Reklama
Jelcz-Laskowice Co dalej?
Od 1 listopada drugoligowy klub "Victoria", jeden z najstarszych w mieście, straci siedzibę, miejsce do treningów i meczów ligowych. Prezes Wincenty Marchewski rozważa rozwiązanie klubu, bo władze gminy chcą wynająć starą halę sportową, a w nowej nie ma miejsca dla tenisa stołowego
Miejski Ludowy Klub Sportowy "Victoria", zrzeszający pingpongistów, powstał 23 lata temu. Założył go Wincenty Marchewski, trener i prezes klubu, który ma siedzibę w hali sportowej na placu Partyzantów. Kilka tygodni temu władze gminy ogłosiły konkurs na dzierżawę tego obiektu, ponieważ ich zdaniem stał się niepotrzebny. Z powodu likwidacji etatów wypowiedzenie otrzymali dwaj pracownicy hali - Wincenty Marchewski, zatrudniony na stanowisku instruktora do spraw sportu oraz sprzątaczka.
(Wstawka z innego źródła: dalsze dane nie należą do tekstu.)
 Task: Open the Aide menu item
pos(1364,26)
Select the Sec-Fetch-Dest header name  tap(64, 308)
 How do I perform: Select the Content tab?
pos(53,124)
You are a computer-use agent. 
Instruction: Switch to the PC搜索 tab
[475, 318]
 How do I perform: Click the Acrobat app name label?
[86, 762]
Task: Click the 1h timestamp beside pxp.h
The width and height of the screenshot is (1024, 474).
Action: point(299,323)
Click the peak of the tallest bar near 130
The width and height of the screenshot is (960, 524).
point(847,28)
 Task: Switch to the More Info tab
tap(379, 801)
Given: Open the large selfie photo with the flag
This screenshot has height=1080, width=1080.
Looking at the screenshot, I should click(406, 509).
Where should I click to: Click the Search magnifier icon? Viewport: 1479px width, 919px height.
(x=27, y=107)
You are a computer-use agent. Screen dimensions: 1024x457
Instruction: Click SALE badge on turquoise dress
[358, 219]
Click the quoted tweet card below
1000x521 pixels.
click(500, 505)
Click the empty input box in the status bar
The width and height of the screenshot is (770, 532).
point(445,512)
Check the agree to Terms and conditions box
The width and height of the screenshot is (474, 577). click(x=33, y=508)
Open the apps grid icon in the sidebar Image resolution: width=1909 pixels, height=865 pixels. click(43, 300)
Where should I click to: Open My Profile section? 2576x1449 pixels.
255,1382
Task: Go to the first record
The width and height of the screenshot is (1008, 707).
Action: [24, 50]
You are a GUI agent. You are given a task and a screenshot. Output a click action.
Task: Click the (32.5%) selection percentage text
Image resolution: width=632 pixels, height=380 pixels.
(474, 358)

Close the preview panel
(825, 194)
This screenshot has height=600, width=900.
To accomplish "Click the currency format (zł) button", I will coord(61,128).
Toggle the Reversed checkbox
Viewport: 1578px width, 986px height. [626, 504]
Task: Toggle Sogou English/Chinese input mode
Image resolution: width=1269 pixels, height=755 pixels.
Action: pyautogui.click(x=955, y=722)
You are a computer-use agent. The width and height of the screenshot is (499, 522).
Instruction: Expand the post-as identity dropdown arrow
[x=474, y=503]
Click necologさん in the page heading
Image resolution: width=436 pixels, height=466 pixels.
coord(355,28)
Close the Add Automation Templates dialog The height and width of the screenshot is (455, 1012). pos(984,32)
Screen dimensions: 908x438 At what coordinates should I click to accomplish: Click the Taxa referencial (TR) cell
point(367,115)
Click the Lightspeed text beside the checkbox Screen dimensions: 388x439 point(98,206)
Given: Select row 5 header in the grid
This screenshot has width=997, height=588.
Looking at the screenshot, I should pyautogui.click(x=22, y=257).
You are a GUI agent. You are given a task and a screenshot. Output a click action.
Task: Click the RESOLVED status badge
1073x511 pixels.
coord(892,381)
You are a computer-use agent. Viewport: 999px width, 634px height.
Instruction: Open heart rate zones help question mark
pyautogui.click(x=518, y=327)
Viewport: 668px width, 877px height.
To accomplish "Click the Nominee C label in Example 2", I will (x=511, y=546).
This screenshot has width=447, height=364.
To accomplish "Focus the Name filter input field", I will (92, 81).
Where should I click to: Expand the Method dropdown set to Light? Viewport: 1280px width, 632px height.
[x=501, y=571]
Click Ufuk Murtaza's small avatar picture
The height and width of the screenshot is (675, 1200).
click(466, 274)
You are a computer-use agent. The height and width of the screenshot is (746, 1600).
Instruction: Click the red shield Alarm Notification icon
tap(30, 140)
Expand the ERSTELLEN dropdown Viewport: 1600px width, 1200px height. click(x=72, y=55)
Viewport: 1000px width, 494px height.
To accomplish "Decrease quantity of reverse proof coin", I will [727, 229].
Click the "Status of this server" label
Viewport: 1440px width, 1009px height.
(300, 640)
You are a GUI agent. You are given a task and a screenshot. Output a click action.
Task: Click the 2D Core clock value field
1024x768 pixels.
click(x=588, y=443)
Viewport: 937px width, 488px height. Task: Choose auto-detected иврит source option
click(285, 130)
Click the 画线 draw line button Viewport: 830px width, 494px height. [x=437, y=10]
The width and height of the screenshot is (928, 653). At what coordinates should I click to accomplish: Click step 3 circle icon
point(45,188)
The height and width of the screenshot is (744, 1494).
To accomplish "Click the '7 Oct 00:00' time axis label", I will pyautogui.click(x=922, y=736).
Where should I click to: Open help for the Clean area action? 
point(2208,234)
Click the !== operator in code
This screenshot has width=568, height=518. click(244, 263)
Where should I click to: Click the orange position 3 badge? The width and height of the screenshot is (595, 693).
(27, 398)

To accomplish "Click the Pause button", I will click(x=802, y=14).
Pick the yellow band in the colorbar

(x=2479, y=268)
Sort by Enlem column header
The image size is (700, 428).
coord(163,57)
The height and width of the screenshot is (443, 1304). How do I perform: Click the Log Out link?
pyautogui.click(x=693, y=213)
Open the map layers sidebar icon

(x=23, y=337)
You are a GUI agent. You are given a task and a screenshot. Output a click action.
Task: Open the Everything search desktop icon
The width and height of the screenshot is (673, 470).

Jeszcze w minionym roku szkolnym gimnazjum nr 2 i podstawówka nr 3 wykorzystywała starą halę na zajęcia wychowania fizycznego. W godzinach popołudniowych trenowały tam sekcje sportowe. Od września zajęcia lekcyjne i sekcje przeniesiono do nowo wybudowanego Centrum Sportu i Rekreacji. Wszystkie, oprócz tenisa stołowego, bo jak mówi Marchewski - nie zgodziło się na to szefostwo nowej hali sportowej. - Prezes spółki CSiR Krzysztof Konopka powiedział mi, że w nowej hali nie ma miejsca na taką dużą ilość sprzętu, jaką ma nasz klub, dlatego nie możemy się tam przenieść i trenować - twierdzi prezes "Victorii". - Burmistrz godził się, byśmy zostali i trenowali w hali na Partyzantów, do końca października. Co później? Nie wiem! Pozostaje nam rozłożyć stoły na ulicy, albo rozwiązać klub, co jest najbardziej prawdopodobne. Możemy też mieć nadzieję, że dogadamy się z najemcą hali, który pozwoli nam w niej zostać i trenować. Pewności jednak nie ma, bo nie wiemy, kto to będzie, jaką działalność będzie tam prowadził i jak długo. Po kilku miesiącach najemca może też zamknąć działalność, gdy biznes nie będzie się opłacał. Co wtedy z naszym klubem?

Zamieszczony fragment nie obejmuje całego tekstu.